*** Text Section Begins ***

My wife and I got our third COVID vaccine shots the other day. As with the previous two, we’ve had no problems other than some soreness in our arms around the injection sites. Come to think of it, I can’t remember ever having side effects from any vaccination in my entire life.

When I told some friends I’d been boosted with the Moderna version this time, they asked why we’d done that, since we’d been given the Pfizer shots earlier this year. My explanation was simple: that’s what our doctor told us to do, and we trust him. He’s been our physician for more than two decades and we follow his suggestions on all things health-related, so why wouldn’t we do so regarding the vaccines?

When anyone asks me for advice on the subject, I tell them to do exactly what we did — ask your doctor! All year long, too much of the confusion about COVID vaccines has come from people who don’t do that. Instead, they take advice from their Facebook friends, or a colleague in the next cubicle at work, or a popular podcaster — in other words, people with no medical expertise who are only repeating misinformation they heard from someone else.

That’s what frustrated me about coverage of the Aaron Rodgers story. To my knowledge, no reporter asked him if the Packers’ team doctor or his personal physician had told him not to be vaccinated, but instead consume Ivermectin or some homeopathic remedy. By the way, “received homeopathic treatment” is the same as “drank some water.” That’s not science. That’s not medicine. Jake from State Farm won’t cover that.

*** Text Section Ends ***
*** Given material Section Begins ***

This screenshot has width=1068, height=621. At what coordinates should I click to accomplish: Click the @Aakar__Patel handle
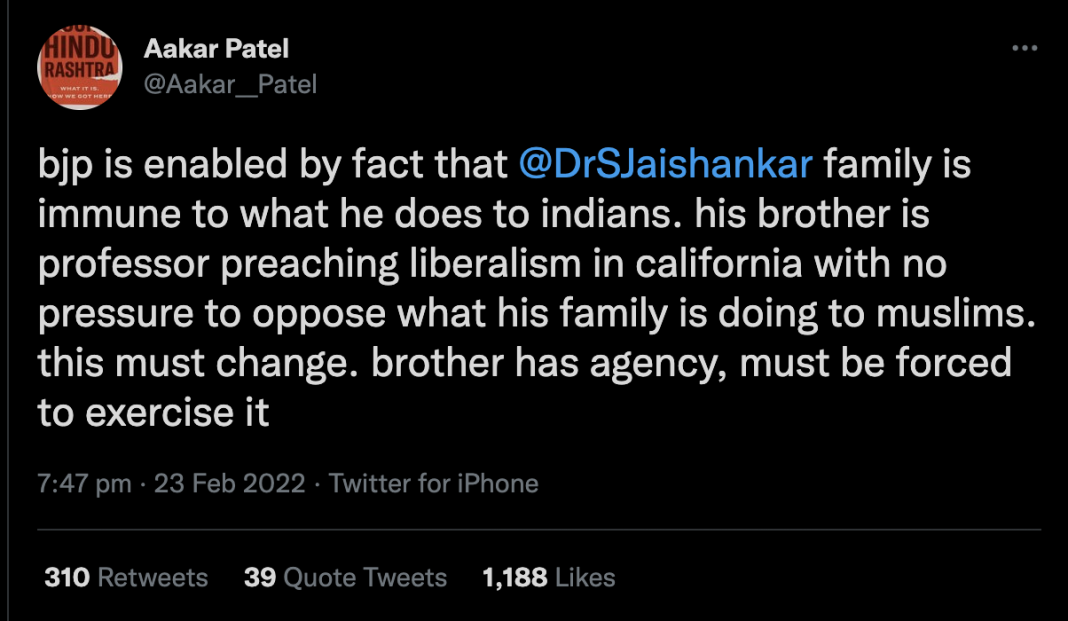230,85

*** Given material Section Ends ***

Description of the task: Write the next part of the essay about COVID boosters, picking up after its final sentence. The lines have nothing to do with the essay about COVID boosters.

Reply to the task:
As for Rodgers’ claim that no one can tell him what to do with his body, I’m sure he would never try that argument during a game if, after he’d been sacked, officials told him he had to leave the field to undergo the NFL concussion protocol in the Packers’ locker room. What would he do, sit down on the field and pout? Everything he’s said on this subject in the last few days has been the verbal equivalent of that.

Rodgers also claims his health is no one else’s business. That argument doesn’t hold up when you work for a league that issues reports on your health on a regular basis (so opposing teams know your status, not to mention the millions of people betting on the games). If you’re out with the flu, it’s public knowledge. If you pull a hamstring, it’s public knowledge. If you have an ouchie on your big toe, it’s public knowledge. You and every other professional athlete gave up that right to privacy when you agreed to be paid tens of millions of dollars to play a game, Aaron.

Until this incident, I held Rodgers in higher esteem than that, so I’m disappointed.

But that’s nothing compared to the relief no doubt expressed by the folks at Sony who didn’t choose him as the new host of “Jeopardy!”